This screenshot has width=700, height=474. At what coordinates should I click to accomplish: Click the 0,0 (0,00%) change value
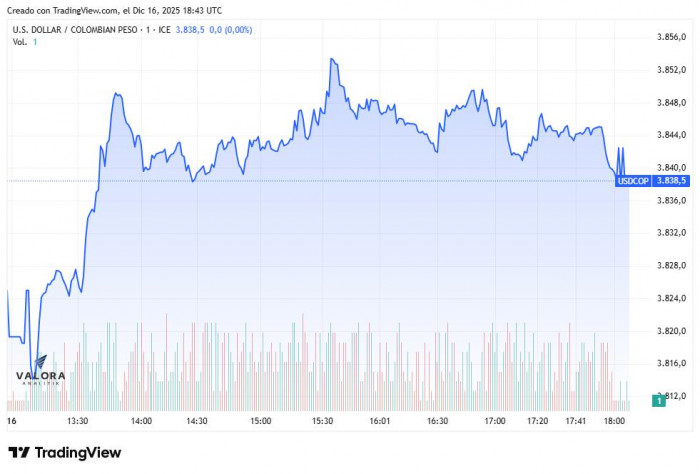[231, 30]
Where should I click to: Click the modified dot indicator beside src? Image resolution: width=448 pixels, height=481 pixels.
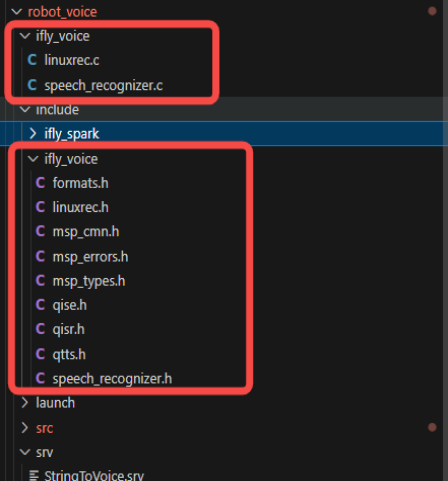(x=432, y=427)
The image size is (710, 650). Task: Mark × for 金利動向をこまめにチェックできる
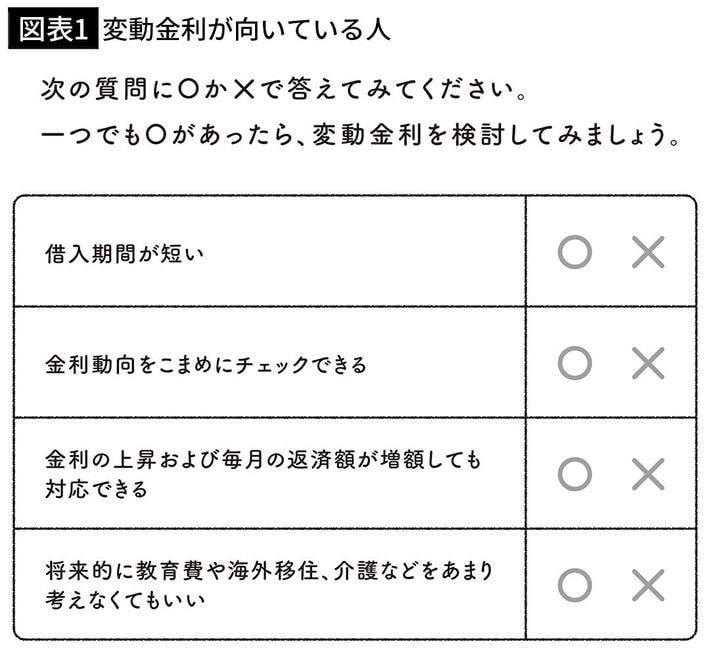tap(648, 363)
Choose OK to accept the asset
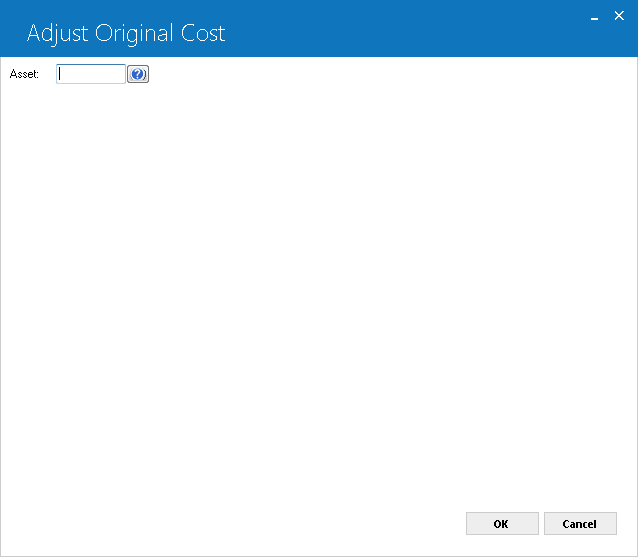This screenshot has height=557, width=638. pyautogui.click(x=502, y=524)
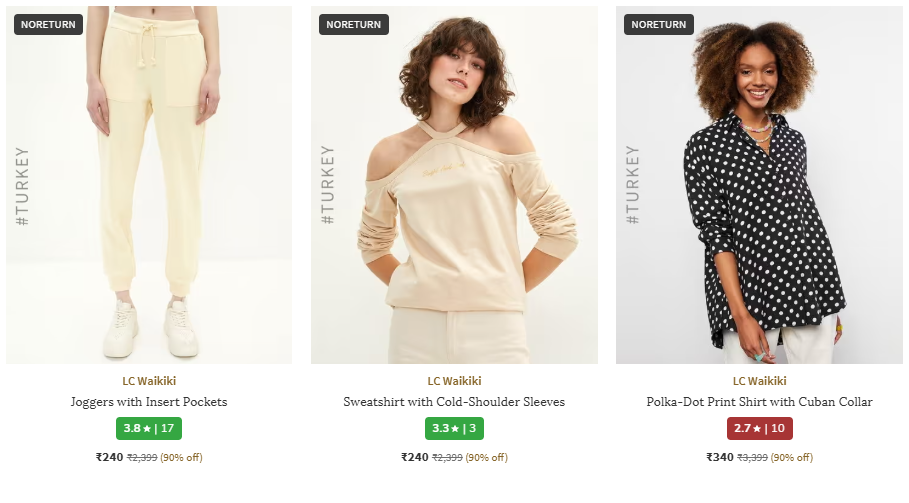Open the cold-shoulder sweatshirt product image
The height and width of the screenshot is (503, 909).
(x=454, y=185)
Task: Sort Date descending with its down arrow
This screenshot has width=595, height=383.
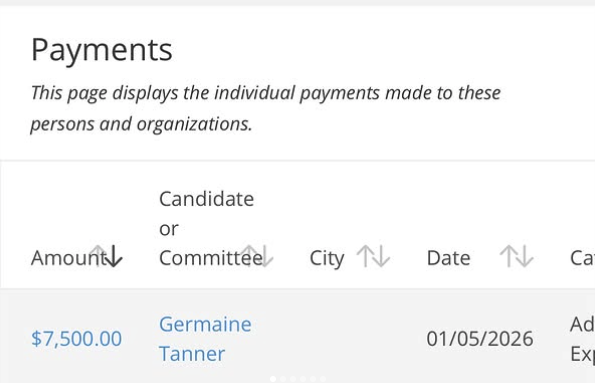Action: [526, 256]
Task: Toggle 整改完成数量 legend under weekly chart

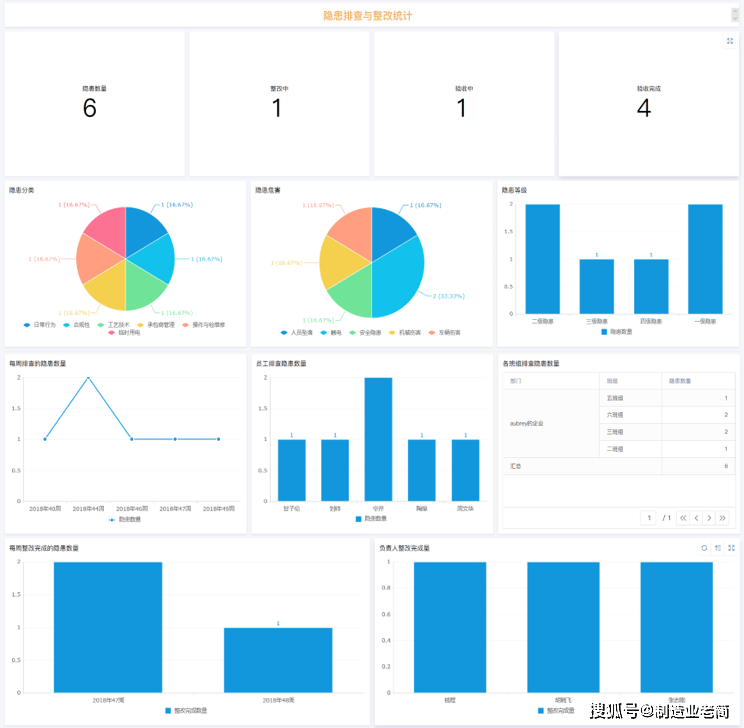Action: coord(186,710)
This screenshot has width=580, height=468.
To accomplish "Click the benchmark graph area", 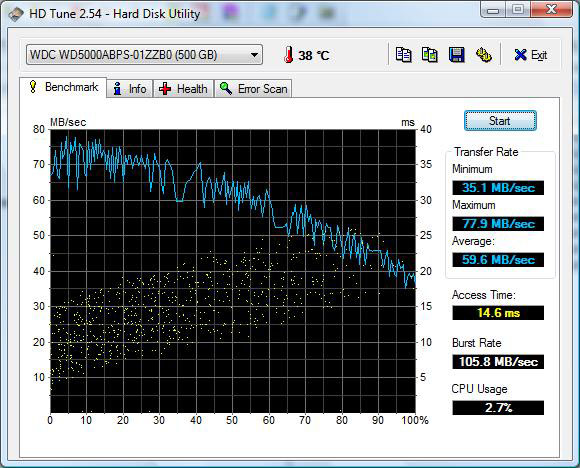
★ ★ ★
• ASSIGNED TASK:
Each line above should be written out again unchanged; no images are to be carried over.

• SOLUTION FOR THIS EXERCISE:
This screenshot has width=700, height=474. At what coordinates should I click to accomplish: Click the 0,0 (0,00%) change value
[231, 30]
Where should I click to: Click the modified dot indicator beside src? Image resolution: width=448 pixels, height=481 pixels.
(x=432, y=427)
The image size is (710, 650). Task: Mark × for 金利動向をこまめにチェックできる
tap(648, 363)
Choose OK to accept the asset
This screenshot has height=557, width=638. pyautogui.click(x=502, y=524)
Open the cold-shoulder sweatshirt product image
The height and width of the screenshot is (503, 909).
(x=454, y=185)
Task: Sort Date descending with its down arrow
This screenshot has width=595, height=383.
Action: [526, 256]
Task: Toggle 整改完成数量 legend under weekly chart

Action: coord(186,710)
This screenshot has width=580, height=468.
To accomplish "Click the benchmark graph area", 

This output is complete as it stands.